Gary earned his BA in cognitive science at Hampshire College in 1989 and his PhD in cognitive science at the Massachusetts Institute of Technology (MIT) in 1993.

 

Dr. Greg Mori

Dr. Greg Mori is the research director of RBC's Borealis AI's Vancouver lab and professor of computing science at Simon Fraser University. He received his PhD in computer science from the University of California, Berkeley, in 2004. Greg researches computer vision and machine learning and teaches classes in data structures and programming, artificial intelligence, computer vision, and machine learning. He continues to receive accolades and research support from international and domestic companies and organizations on large-scale human motion data analysis.

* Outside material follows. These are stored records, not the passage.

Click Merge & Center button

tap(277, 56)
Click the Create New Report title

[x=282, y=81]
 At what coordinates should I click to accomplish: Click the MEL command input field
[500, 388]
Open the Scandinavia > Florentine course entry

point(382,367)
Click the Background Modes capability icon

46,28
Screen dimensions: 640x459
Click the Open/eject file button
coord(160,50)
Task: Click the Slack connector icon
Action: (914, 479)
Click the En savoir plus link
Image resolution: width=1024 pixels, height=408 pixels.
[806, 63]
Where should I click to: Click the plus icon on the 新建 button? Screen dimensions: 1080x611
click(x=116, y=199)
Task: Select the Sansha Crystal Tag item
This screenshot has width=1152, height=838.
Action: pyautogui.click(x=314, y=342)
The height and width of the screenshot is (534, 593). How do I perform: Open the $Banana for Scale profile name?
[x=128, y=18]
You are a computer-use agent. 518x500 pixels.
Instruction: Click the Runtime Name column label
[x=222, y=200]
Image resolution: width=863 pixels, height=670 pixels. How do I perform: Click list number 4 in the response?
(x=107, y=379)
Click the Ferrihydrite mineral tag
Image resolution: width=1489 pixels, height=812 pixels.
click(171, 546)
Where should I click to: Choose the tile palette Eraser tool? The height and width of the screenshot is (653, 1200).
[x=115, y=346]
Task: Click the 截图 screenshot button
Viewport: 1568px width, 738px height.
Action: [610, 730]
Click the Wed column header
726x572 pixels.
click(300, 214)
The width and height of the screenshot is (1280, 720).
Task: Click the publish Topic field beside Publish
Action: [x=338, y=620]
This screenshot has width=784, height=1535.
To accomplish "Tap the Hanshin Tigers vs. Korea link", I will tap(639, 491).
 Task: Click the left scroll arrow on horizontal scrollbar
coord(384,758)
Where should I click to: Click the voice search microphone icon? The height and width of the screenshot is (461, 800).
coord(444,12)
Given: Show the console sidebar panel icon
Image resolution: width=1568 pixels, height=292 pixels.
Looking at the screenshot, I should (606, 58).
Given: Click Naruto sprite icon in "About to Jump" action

Greg received the Canadian Image Processing and Pattern Recognition Society (CIPPRS) Award for Research Excellence and Service in 2008, the NSERC Discovery Accelerator Supplement awards in 2008 and 2015, and the ICCV Helmholtz Prize in 2017. He is privileged to have worked with many excellent students while at SFU, many of whom have gone on to positions in leading companies (Google, Microsoft, Apple) and top-tier academic roles. Greg was born in Vancouver and grew up in Richmond, BC.

 

Dr. Frank Wood

Dr. Frank Wood joined the Department of Computer Science at UBC in 2018 as an associate professor of computer science. He received his PhD in computer science from Brown University in 1992 and undertook a postdoctoral fellowship at the Gatsby Computational Neuroscience Unit of the University College London. Previously he was an associate professor in the Department of Engineering Science at the University of Oxford, an assistant professor of statistics at Columbia University, and a research scientist at the Columbia Center for Computational Learning Systems.

His research interests span probabilistic programming, machine learning, and statistics. Frank is particularly interested in Bayesian methods and unsupervised learning. He was the recipient of the AISTATS best paper award in 2009 and has received numerous research awards from Xerox, Google and Amazon.

Prior to his academic career, he was a successful entrepreneur having run and sold the content-based image retrieval company ToFish! to Time Warner and served as CEO of Interfolio. He started his career working at the Cornell Theory Center and, subsequently, the Lawrence Berkeley National Laboratory.